On Oct 13, 2003, at 1:40 PM, Pierre JUHEN wrote:


I am writing a TCP dissector for a private protocol that uses TCP desegmentation.

Using it, I found out that the TCP dissector labels "[IIlegal segments]" segments where
the sender retransmits a frame that overlap the previous (lost) one, but is longer.


Therefore, the TCP dissectors sets the FD_TOOLONGFRAGMENT and FD_MULTIPLETAILS flags,
taht leads to the "[IIlegal segments]" message.

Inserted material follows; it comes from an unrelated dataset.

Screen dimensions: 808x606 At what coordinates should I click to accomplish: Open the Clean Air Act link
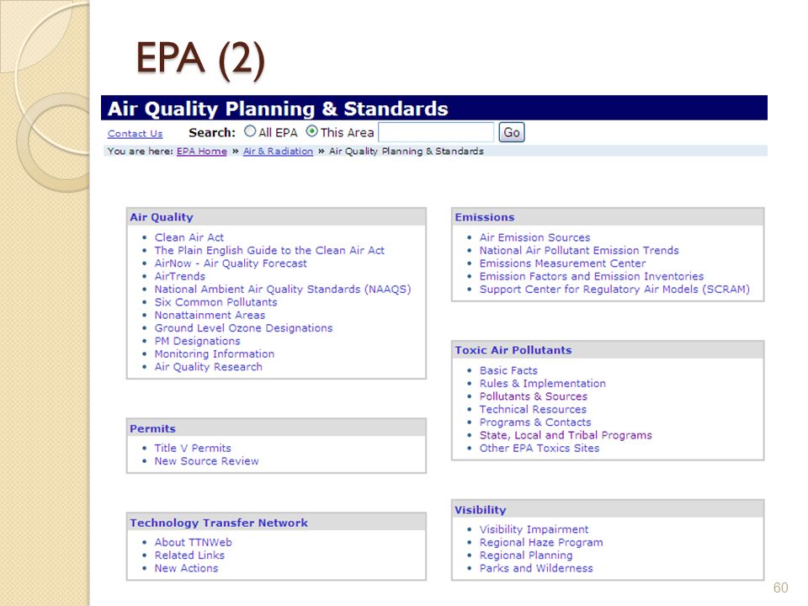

On a pure TCP standard point of view, this seems not being illegal.

It's not.


However:

Proposed patch for "reassemble.c"

--- reassemble.c.old 2003-08-29 03:54:53.000000000 +0200
+++ reassemble.c 2003-10-13 22:24:06.000000000 +0200
@@ -1582,12 +1582,11 @@
static gboolean
show_fragment_errs_in_col(fragment_data *fd_head, const fragment_items *fit,
packet_info *pinfo)
{
- if (fd_head->flags & (FD_OVERLAPCONFLICT
- |FD_MULTIPLETAILS|FD_TOOLONGFRAGMENT) ) {
+ if (fd_head->flags & (FD_OVERLAPCONFLICT) ) {
if (check_col(pinfo->cinfo, COL_INFO)) {
- col_add_fstr(pinfo->cinfo, COL_INFO,
+ col_append_fstr(pinfo->cinfo, COL_INFO,
"[Illegal %s]", fit->tag);
return TRUE;
}
}

it's probably best fixed in the code that *sets* the "overlap conflict" flag; for reliable transport protocols such as TCP, an "overlap" is probably a transport-layer retransmission rather than an error in the transmission of fragments, and, at least for TCP, an overlap where the fragments have different lengths is also probably a retransmission, not an error.


The reassembly code needs some work to handle reliable transport protocols such as OSI COTP, where the sequence number is a sequence number in the connection, rather than a fragment sequence number; some of that might also apply to TCP.